Ethics in Writing Lives

Confessional accounts are popular today. Memoirs seem to compete to tell the most secrets. A Martian reading these books would think all American families are full of abuse, alcoholism, and conflict. Accordingly, some biographers expose every failing of a subject to the neglect of its virtues. These books offer solace to those readers who have similar histories, and give entertaining voyeurism to others. They have useful functions, which is why they are so popular.

But what about the effect of the story on individuals? What about the ethics of writing about others or one’s own life? Can life writing do harm as well as good? Thinking about this topic, I found only two books that examine these questions. (G. Thomas Couser, Vulnerable Subjects , Paul John Eakin, The Ethics of Life Writing.)
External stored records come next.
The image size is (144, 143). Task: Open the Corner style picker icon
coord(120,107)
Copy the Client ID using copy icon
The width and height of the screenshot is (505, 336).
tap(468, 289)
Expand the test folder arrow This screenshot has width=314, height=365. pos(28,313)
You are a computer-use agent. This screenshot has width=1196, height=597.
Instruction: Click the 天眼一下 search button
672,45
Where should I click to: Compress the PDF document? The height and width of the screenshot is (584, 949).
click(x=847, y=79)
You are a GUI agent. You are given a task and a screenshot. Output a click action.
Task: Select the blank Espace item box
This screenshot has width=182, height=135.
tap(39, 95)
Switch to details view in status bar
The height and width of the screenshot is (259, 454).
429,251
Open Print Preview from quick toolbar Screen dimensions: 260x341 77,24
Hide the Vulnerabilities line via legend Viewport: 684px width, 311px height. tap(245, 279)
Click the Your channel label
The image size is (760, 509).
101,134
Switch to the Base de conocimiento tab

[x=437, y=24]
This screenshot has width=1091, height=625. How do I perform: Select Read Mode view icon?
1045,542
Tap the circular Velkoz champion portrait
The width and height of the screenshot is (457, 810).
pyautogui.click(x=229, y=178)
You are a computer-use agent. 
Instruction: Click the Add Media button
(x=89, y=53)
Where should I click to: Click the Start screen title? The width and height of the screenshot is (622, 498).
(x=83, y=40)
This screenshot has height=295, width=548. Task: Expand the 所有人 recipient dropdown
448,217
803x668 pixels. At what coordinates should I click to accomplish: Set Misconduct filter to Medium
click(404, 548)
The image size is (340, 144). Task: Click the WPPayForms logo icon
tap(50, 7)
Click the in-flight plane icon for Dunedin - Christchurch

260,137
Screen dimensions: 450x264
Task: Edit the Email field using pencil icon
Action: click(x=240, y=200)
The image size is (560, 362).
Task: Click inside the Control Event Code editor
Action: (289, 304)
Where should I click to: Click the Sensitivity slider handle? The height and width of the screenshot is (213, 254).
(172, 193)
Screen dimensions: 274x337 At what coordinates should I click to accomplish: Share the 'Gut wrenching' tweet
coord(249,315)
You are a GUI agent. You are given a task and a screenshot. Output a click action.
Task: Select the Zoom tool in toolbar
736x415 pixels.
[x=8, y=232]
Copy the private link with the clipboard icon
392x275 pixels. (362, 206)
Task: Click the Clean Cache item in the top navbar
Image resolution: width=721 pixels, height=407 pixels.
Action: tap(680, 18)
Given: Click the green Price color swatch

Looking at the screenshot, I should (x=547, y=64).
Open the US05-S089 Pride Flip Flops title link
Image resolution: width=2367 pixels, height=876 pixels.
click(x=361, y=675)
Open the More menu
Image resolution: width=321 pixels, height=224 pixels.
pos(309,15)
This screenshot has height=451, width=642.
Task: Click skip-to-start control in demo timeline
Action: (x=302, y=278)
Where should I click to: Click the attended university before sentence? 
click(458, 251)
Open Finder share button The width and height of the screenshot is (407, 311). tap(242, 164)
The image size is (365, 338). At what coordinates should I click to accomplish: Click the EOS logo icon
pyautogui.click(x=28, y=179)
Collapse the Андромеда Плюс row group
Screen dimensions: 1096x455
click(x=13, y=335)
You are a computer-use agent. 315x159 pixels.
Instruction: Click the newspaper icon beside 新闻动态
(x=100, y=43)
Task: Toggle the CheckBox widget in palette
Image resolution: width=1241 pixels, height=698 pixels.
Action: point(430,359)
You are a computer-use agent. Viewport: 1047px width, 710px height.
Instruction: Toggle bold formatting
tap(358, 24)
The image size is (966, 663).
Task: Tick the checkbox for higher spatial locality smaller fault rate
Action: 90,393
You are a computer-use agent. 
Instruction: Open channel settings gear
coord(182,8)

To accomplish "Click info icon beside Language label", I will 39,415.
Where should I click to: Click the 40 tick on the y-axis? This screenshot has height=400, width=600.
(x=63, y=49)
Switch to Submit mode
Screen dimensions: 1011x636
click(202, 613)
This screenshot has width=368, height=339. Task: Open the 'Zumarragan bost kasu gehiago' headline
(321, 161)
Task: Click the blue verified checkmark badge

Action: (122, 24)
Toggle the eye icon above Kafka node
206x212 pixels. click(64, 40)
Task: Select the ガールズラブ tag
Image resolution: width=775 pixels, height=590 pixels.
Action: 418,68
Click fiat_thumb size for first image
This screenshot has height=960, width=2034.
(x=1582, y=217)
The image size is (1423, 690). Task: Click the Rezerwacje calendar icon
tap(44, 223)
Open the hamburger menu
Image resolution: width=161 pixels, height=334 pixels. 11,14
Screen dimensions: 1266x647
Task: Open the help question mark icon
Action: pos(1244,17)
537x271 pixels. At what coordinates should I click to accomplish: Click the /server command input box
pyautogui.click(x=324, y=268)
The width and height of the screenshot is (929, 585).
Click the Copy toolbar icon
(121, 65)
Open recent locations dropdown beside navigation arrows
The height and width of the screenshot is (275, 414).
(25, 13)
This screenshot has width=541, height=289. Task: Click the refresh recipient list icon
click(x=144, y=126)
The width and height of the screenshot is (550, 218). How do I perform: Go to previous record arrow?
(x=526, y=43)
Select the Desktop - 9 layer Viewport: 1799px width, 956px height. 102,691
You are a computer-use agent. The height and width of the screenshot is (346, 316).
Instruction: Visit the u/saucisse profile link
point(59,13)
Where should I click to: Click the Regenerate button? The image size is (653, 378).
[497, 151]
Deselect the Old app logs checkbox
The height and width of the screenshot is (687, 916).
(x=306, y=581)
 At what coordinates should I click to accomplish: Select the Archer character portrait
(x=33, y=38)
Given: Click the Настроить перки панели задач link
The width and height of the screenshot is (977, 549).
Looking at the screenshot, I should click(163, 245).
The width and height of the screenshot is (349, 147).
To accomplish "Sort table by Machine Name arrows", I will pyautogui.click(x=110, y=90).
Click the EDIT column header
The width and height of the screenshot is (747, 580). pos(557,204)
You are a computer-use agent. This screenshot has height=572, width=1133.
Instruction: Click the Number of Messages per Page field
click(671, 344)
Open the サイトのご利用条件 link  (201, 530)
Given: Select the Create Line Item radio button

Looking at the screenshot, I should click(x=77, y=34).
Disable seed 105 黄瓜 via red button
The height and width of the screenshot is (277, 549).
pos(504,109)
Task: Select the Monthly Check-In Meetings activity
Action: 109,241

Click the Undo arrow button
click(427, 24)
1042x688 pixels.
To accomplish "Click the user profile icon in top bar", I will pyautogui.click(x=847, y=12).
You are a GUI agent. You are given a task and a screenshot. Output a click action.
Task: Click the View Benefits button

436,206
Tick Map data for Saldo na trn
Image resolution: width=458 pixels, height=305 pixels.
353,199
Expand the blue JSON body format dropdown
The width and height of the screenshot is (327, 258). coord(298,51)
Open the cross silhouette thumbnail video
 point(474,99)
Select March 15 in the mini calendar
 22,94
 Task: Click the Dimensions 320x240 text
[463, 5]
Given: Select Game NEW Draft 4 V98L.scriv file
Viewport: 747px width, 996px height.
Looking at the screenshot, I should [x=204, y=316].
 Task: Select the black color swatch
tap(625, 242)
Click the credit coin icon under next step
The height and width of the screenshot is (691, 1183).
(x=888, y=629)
When I started writing biography I faced these questions with little guidance. Since my subjects, Charmian Kittredge and Jack London, were long dead, they had the distance of time to separate them from their ancestors. But previous biographies, ones full of errors, had left the descendants wary. They wanted an honest account, but not one full of invention for sensation’s sake. Being a trained researcher assured them I would look to the best evidence. I also emphasized it was not my role to tell their preferred version if I found otherwise.

While researching another book, the archivist handed me a file about a lesser known family member. That person had an astonishing life, one that promised to offer an entertaining diversion from the key members. Wow, so much sex and other sensational tales!. After taking copious notes I closed the file to note a comment on the front: Not for Circulation. It is common for parts of family archives to be closed from view, as Jackie Kennedy did by placing a fifty-year ban on readers. I alerted the archivist and affirmed I would not use the material. Although it was his error, I was bound by ethics to keep silent.

In a way, fiction is worse because a character necessarily has features and experiences unlike the person modelled. Those who do biographies of writers know to separate the fiction from the person. Jack London the person was quite different from the male characters in novels that seem autobiographical.

I also think about the ethics of my informants. Are they trying to manipulate me? How can I verify their stories? Few do, but a touch of cynicism always aids the research.